There is undoubtedly a considerable commercial motive on the part of the French and Benelux and perhaps the British. The various plans for steel production expansion in those countries give rise to fears that the time may come when more steel is produced than can be economically marketed. Accordingly, there is a great attraction in using the security arguments as a means for eliminating potential competition [Page 75] from a steel producer who probably could operate with lower costs and more efficiently. While this commercial motive is involved, these same considerations also have their security aspect. If the center of gravity of continental European steel industry were moved westward from the Ruhr and into France, Belgium, et al., there would, of course, be a shift in the center of gravity of military potential. I doubt seriously whether a commercial motive would account for any substantial part of the popular support which undoubtedly exists in the Western European countries for minimizing the importance of the Ruhr steel industry.

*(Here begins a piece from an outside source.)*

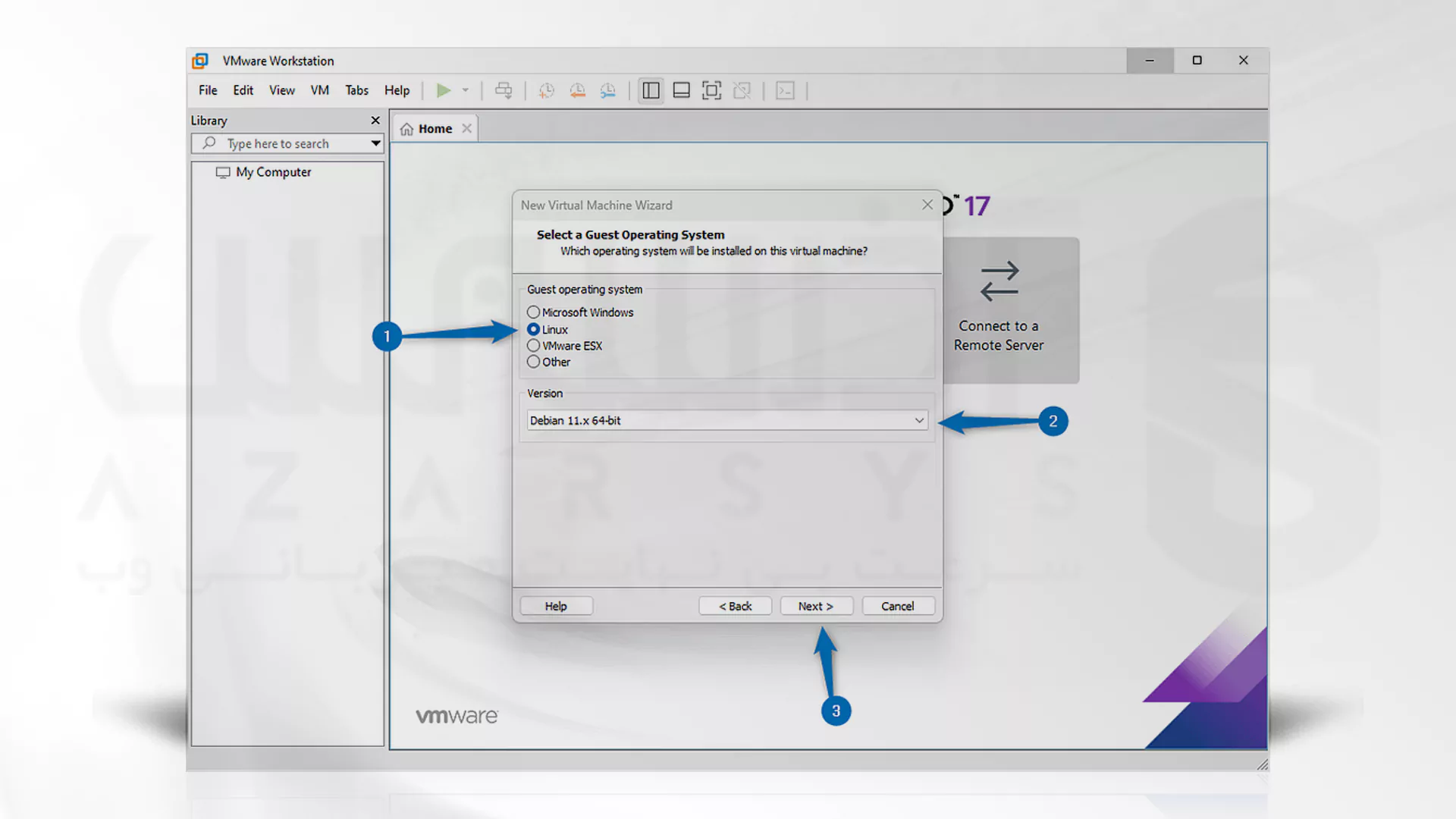
Task: Select VMware ESX radio button option
Action: point(533,345)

If and when agreement is reached with respect to limitations and prohibitions upon German industry, it then will be easier to determine what methods would be most appropriate for ensuring that those limitations and prohibitions are respected. The role, if any, of the Ruhr Authority in this field could be more accurately determined. If, as I imagine, some of the prohibited and limited items require for their manufacture special types of steel-making equipment, a technical study of the problems involved in enforcement might well lead to the conclusion that a body like the Ruhr Authority, which will be in close contact with the Ruhr steel industry, would have a useful function in watching the investment and development plans of the steel industry so as to be able to foresee prospective violations of limitations and prohibitions. This would in turn affect the way the staff of the Authority is organized. That organization is to take place as soon as the Agreement is signed. Until a definitive position is agreed on the question of prohibitions and limitations and a method for policing the Agreement has been worked out, we may expect the French and Benelux and perhaps the British to keep pressing at every opportunity for general powers of control over German industry.

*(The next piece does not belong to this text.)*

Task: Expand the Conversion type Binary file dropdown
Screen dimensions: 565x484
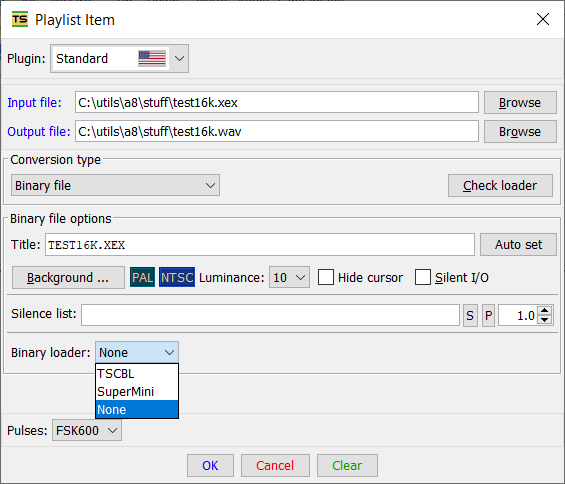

As a footnote to this problem I might mention that one of the most hard-fought issues in the Ruhr talks was the question of whether the Authority should have the power to allocate pig iron for export. Aside from a somewhat nebulous desire of the Dutch to be sure in the future of adequate supplies of pig iron, it was clear that the desire of the French and Benelux Delegations to include pig iron was principally based upon their wish to be able to limit the amount of pig iron available to the German economy and thus further protect the limitation on steel production, if not control the level of steel.

2.
Reparations and Dismantling.4

This problem arose really as part of the matters discussed in the previous section. There was obviously a strong desire on the part of all the other delegations that the dismantling program go forward [Page 76] promptly and that any productive capacity which was unnecessary in view of prohibitions and limitations upon German industry should be removed. While they undoubtedly want to obtain equipment out of Germany, I believe that the principal motivation is again to limit the productive capacity in prohibited and limited industries so as to ensure that the prohibitions and limitations will not be violated. To the extent that physical removals of equipment minimize German ability to exceed limitations and prohibitions, the pressure from the Western European countries for the transfer to the Ruhr Authority of controls over German production would lessen.

3.
Relation of Steel Production in Germany to Rearmament.

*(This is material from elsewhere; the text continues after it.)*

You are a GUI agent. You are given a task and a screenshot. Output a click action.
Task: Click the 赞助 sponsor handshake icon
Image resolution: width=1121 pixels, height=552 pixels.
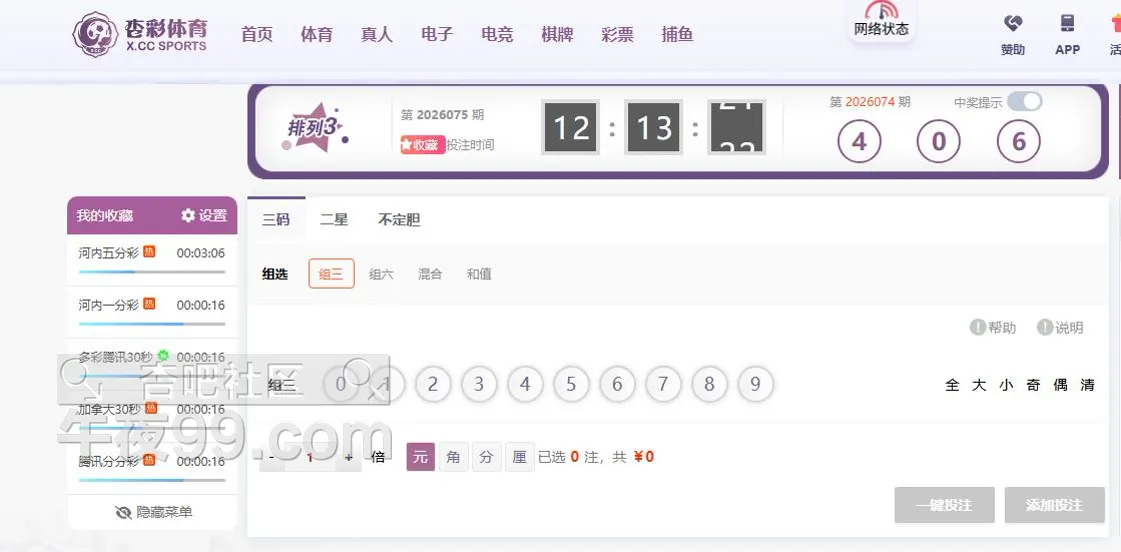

The Brussels Pact countries anticipate a considerable degree of rearmament in connection with the projected North Atlantic Pact.5 They would like, of course, to have the materials for rearmament given to them from U.S. sources without reducing the amount of ERP aid and without having to divert their own production from civilian and trade purposes. In particular, they would not like to see German steel production increased as a result of such a program. It is doubtful whether, under any circumstances, all these wishes can be met. If in fact European steel in large quantities will be used in an armament program, it will either mean that the Western countries will devote their own steel production to domestic use, having none for export and thus leaving the commercial market open for German steel exports, or else German steel production would be used in part as the basis for armaments, leaving the other countries with exportable surpluses. Both of these alternatives worry the Western countries very much. It seems essential that the relationship of the armament program to ERP and to the level of German steel production be thought through and some sort of accommodation reached.

4.
The Occupation Statute.6

This matter came up at various times and in various contexts. Since the Ruhr Agreement anticipates that powers now exercised by the Military Governors may from time to time be relinquished to a provisional German government, it was a matter of considerable interest to the delegations to know what residual powers would be retained by the Occupation Powers. While they are not worried that the provisional government will refuse to carry out the decisions of the [Page 77] Authority during the Control Period, there is, I believe, some latent fear that, by turning powers over to the German government, the Occupation Authorities may find themselves unable to ensure that decisions of the Authority are carried out. This fear arises in part from a general doubt as to whether the Military Governors and particularly the U.S. Military Governor will really try to make the Ruhr Authority a genuinely functioning body during the Control Period.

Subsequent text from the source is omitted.